しかしそのような予定があったという事は近い将来にこのような拠点が増えていくはずであり、この勢いでいけば、ADDRESSは大都市で生活をせねばならない人々にも利用の検討をされ始める可能性が大いにあるだろう)

ただし最初から完璧なものなどない。この革新的サービスにもいくつかの問題点は当然見つかるのだ。

その一つは1拠点に対して7日間の予約までしかとれない事で、それ以降は再度の予約が必要になることである。

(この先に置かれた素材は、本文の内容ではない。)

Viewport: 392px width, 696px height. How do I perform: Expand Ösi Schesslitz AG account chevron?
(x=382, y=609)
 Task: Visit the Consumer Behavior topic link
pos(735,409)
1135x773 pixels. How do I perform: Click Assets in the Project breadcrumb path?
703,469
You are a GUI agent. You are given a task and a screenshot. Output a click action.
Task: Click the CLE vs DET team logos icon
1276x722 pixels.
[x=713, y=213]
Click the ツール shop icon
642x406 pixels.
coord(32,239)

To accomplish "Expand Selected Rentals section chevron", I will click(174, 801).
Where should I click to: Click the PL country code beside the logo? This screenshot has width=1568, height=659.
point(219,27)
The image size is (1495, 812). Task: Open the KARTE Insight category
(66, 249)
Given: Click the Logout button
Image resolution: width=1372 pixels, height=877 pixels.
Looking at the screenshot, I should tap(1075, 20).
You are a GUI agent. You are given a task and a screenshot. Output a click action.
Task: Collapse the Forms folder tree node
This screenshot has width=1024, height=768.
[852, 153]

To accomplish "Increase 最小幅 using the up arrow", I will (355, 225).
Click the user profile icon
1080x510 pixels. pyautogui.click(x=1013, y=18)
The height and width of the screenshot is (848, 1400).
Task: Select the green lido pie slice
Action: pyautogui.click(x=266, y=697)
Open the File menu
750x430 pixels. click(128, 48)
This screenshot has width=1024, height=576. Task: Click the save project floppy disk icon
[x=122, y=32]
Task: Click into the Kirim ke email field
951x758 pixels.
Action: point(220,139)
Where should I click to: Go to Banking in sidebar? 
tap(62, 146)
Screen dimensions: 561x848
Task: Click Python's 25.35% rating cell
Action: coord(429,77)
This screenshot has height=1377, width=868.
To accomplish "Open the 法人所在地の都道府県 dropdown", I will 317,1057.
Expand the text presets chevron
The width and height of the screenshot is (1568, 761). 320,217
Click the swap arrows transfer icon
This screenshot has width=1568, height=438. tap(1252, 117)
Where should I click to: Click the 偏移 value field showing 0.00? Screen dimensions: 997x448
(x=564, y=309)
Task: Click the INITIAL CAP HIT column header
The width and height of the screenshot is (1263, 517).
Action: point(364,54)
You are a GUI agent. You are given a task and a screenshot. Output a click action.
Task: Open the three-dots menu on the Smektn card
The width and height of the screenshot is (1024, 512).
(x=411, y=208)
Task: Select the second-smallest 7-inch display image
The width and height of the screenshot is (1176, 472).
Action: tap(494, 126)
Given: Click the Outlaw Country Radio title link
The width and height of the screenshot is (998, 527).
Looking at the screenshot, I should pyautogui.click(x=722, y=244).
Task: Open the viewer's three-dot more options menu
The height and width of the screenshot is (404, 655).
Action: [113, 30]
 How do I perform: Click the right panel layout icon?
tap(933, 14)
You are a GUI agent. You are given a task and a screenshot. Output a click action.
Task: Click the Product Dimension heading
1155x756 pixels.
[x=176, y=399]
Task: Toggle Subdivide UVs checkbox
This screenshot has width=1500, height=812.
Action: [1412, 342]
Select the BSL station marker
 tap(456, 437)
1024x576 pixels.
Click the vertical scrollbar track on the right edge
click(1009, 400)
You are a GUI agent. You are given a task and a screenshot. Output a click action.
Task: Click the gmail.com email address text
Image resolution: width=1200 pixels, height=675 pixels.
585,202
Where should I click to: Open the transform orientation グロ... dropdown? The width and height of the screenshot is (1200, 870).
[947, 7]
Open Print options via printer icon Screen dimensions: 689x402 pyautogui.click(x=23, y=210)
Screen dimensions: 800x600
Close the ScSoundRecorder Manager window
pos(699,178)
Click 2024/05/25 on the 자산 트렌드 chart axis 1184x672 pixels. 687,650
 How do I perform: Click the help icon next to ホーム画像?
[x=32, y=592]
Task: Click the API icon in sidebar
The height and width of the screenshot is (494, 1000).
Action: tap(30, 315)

もしもADDRESSだけでの生活者はその場合次のADDRESS物件に移動しなければならないが、隣駅などの近場に他の拠点がなく、そのばあい県をまたいだ移動コストが毎回掛かってしまう事が考えられるのであり(千葉から群馬ならまだいい方だが、千葉から翌週は福井の物件しか空きがない、となったら関東から離れたくない場合は大変な事態である……)、何より考えなければいけない問題が、空き物件が7日毎に毎回確保出来る確証もなく、次の部屋が確保出来るまで自宅難民になってしまう可能性が考えられる事だ。

その他に考えられる問題としては、現状では空間の生活もきっとバックパッカー的な人たちがこれまでホステルやルームシェアでしてきたあのようなものになる可能性が高く、きっと共同スペースのリビングでは真性リア充と呼べる人たちが自然とグループを作って楽しそうに会話に花を咲かせているのであり、いろいろな人との日々関わる事が苦手な人たちにとっては非常に厳しい空間である可能性が高いという事だ。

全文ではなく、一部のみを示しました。